:: Records for this exercise

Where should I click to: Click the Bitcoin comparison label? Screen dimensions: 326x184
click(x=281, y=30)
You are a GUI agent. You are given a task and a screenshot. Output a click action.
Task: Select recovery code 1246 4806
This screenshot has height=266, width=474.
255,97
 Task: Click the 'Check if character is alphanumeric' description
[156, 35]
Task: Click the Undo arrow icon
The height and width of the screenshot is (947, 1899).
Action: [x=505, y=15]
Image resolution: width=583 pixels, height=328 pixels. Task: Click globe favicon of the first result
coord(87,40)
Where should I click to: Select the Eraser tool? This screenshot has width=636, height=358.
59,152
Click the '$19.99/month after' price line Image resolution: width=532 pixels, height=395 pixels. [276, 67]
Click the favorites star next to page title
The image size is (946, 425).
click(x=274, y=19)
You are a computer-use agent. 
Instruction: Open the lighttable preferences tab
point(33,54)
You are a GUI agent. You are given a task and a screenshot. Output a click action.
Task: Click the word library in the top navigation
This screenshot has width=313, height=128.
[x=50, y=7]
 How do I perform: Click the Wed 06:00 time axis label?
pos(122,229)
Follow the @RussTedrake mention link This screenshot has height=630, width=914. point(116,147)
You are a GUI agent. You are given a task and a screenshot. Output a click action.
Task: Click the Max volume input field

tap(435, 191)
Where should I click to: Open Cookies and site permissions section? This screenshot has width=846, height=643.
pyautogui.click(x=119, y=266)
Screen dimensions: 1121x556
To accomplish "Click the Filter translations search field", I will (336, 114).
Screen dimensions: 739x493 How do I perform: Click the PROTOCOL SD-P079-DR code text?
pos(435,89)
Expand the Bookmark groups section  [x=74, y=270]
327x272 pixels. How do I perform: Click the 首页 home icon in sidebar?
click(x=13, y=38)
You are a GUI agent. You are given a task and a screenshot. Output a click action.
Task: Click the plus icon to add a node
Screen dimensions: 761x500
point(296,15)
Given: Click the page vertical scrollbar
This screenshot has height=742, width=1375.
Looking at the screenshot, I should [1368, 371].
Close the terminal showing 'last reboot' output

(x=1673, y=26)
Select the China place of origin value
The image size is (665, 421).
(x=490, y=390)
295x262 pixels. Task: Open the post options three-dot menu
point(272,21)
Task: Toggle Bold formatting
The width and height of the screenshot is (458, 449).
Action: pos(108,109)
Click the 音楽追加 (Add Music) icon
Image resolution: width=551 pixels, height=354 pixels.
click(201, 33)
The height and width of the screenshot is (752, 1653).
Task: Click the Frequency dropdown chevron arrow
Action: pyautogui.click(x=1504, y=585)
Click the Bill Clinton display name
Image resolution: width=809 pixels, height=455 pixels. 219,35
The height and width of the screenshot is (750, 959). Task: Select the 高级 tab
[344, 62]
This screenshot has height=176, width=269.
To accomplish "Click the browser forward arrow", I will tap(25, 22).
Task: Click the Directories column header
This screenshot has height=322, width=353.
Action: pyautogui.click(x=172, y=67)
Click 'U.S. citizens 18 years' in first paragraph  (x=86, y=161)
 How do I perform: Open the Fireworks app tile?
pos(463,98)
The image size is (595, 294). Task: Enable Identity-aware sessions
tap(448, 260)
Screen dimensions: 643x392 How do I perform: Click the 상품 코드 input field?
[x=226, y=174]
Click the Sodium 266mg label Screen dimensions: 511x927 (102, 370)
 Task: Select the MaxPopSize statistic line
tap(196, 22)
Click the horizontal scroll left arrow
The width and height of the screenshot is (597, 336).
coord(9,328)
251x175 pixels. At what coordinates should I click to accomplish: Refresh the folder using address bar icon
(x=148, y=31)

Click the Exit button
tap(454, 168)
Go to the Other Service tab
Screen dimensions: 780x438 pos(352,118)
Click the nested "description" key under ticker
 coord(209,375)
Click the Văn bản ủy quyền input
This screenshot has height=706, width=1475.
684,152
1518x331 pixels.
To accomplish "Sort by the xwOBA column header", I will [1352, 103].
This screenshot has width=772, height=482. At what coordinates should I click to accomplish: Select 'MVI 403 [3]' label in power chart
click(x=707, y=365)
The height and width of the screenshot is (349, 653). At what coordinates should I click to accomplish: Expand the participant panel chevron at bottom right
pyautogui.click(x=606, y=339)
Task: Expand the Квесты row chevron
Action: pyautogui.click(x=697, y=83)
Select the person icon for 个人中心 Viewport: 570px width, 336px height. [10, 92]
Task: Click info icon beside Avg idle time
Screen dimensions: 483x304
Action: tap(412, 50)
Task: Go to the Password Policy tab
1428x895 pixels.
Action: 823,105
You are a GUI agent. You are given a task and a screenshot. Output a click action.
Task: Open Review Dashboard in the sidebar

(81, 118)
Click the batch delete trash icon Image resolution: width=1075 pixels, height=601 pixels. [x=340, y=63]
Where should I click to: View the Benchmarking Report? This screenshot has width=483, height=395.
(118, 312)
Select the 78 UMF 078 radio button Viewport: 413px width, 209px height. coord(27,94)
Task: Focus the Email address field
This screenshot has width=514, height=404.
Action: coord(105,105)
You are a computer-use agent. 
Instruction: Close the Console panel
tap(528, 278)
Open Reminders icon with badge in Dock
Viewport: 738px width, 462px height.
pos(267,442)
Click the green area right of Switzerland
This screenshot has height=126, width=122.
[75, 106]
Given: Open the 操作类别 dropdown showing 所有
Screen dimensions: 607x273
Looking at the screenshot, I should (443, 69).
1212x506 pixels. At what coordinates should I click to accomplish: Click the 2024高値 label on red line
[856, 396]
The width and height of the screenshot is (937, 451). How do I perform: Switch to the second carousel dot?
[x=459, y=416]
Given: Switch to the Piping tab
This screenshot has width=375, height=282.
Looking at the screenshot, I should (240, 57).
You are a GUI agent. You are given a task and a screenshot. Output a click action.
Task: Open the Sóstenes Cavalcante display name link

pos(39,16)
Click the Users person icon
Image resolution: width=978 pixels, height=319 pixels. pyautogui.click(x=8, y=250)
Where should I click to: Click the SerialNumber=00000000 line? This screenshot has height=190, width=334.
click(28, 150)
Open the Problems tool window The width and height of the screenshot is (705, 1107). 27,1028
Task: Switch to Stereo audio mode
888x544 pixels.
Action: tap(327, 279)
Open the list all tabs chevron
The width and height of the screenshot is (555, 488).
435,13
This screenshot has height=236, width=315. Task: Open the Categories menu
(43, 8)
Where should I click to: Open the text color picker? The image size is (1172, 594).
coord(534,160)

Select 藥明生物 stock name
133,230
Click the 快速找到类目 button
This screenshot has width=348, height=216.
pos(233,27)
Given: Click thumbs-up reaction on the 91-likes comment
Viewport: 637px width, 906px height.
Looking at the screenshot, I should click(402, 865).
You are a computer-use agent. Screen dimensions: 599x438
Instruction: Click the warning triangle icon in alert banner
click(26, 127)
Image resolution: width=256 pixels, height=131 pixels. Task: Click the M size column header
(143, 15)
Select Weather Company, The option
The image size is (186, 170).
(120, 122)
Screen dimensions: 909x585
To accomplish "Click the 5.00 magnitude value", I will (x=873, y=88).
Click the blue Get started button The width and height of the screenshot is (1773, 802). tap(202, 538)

::::

§ Exercise brief
Lines with "will" in them are what the answer must contain; copy each from the records above.

§ Response to the task
To accomplish "Click the Filter translations search field", I will (336, 114).
To accomplish "Click the browser forward arrow", I will tap(25, 22).
To accomplish "Sort by the xwOBA column header", I will [1352, 103].
To accomplish "Click the 5.00 magnitude value", I will (x=873, y=88).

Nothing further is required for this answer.